======== Material provided ========

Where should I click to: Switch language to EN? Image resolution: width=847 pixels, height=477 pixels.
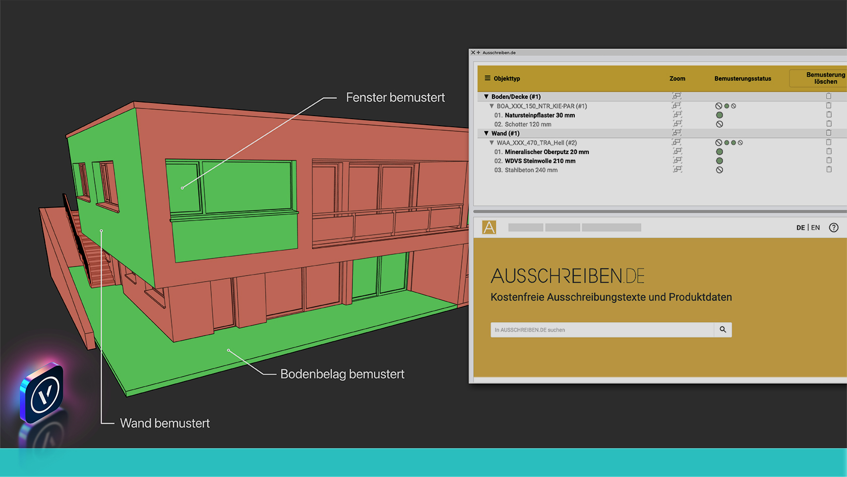(x=815, y=228)
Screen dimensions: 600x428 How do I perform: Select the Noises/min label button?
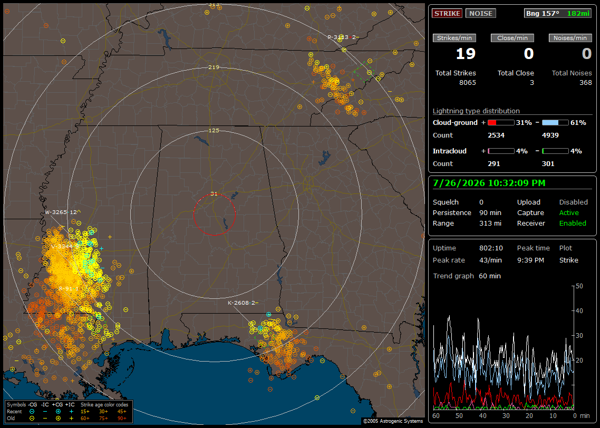tap(570, 38)
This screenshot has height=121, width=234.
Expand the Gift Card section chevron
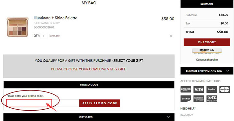pos(168,117)
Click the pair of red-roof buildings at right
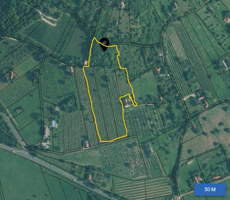The image size is (230, 200). (204, 102)
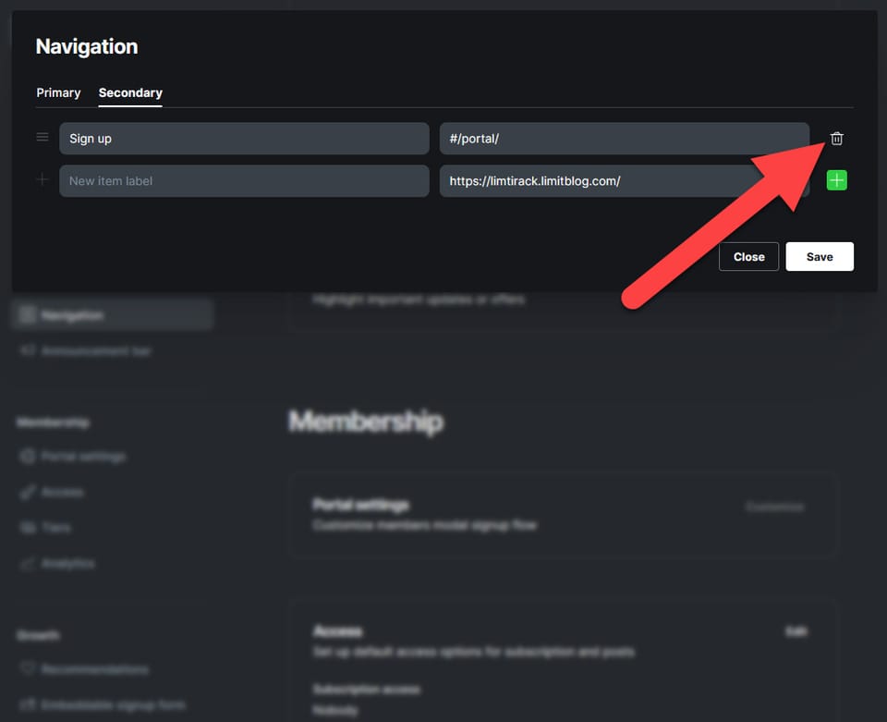The width and height of the screenshot is (887, 722).
Task: Select the Secondary navigation tab
Action: pos(130,92)
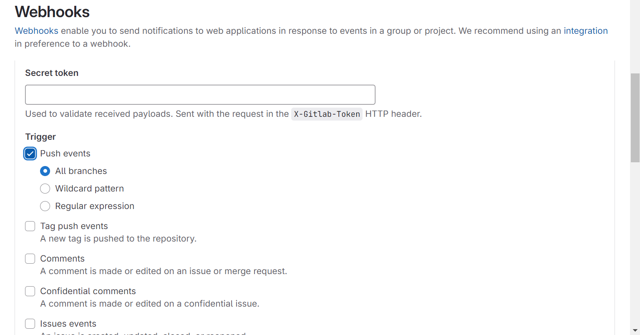Choose the Wildcard pattern radio option
This screenshot has width=640, height=335.
pos(45,189)
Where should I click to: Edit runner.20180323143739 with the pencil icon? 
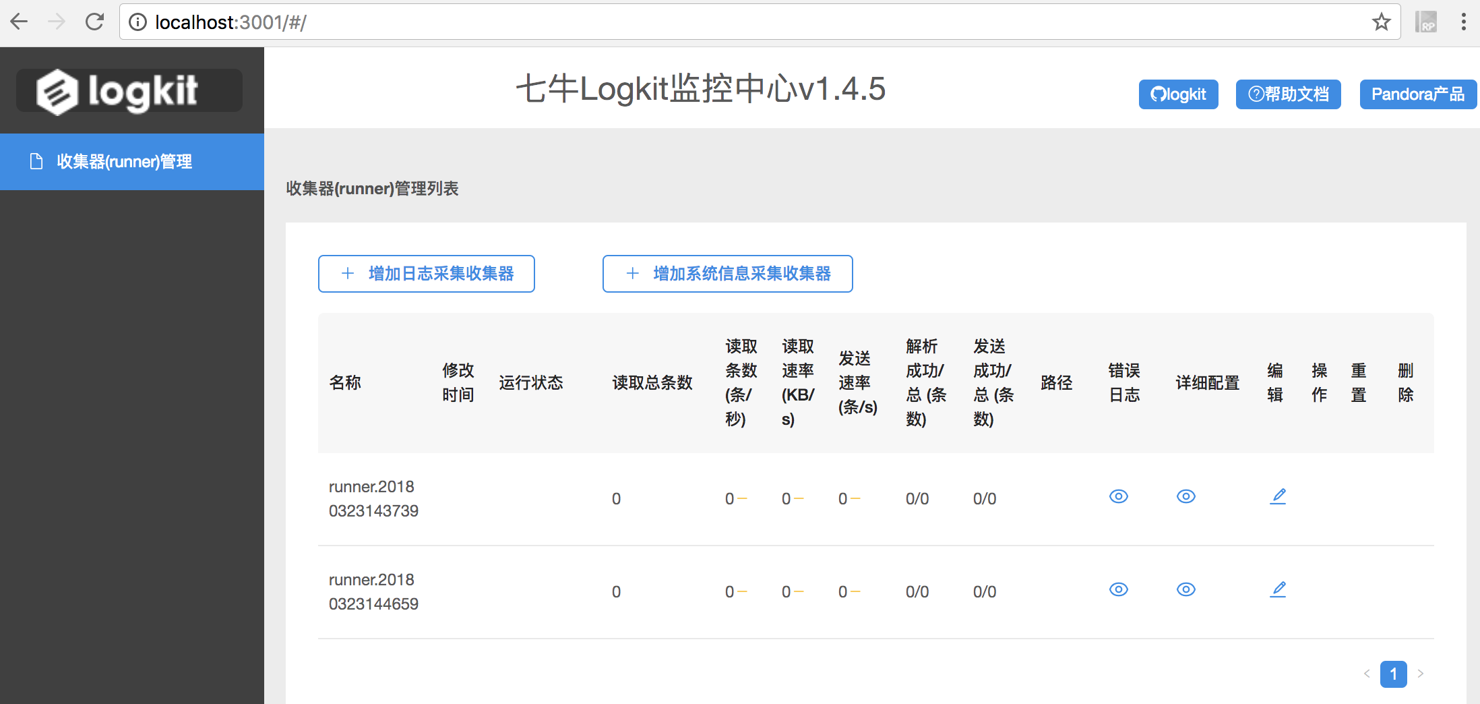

========

What to produce:
Could you write out the entries from the line with "This screenshot has height=121, width=234." up to and including the last line of the entries, replacing "Gift Card" with "Promo Code" and keeping everything else the same? Omit the pictures.

Correct output:
This screenshot has height=121, width=234.
Expand the Promo Code section chevron
pos(168,117)
Click the pair of red-roof buildings at right
The image size is (230, 200). (204, 102)
The width and height of the screenshot is (887, 722).
Task: Select the Secondary navigation tab
Action: pos(130,92)
Choose the Wildcard pattern radio option
This screenshot has width=640, height=335.
pos(45,189)
Where should I click to: Edit runner.20180323143739 with the pencil icon? 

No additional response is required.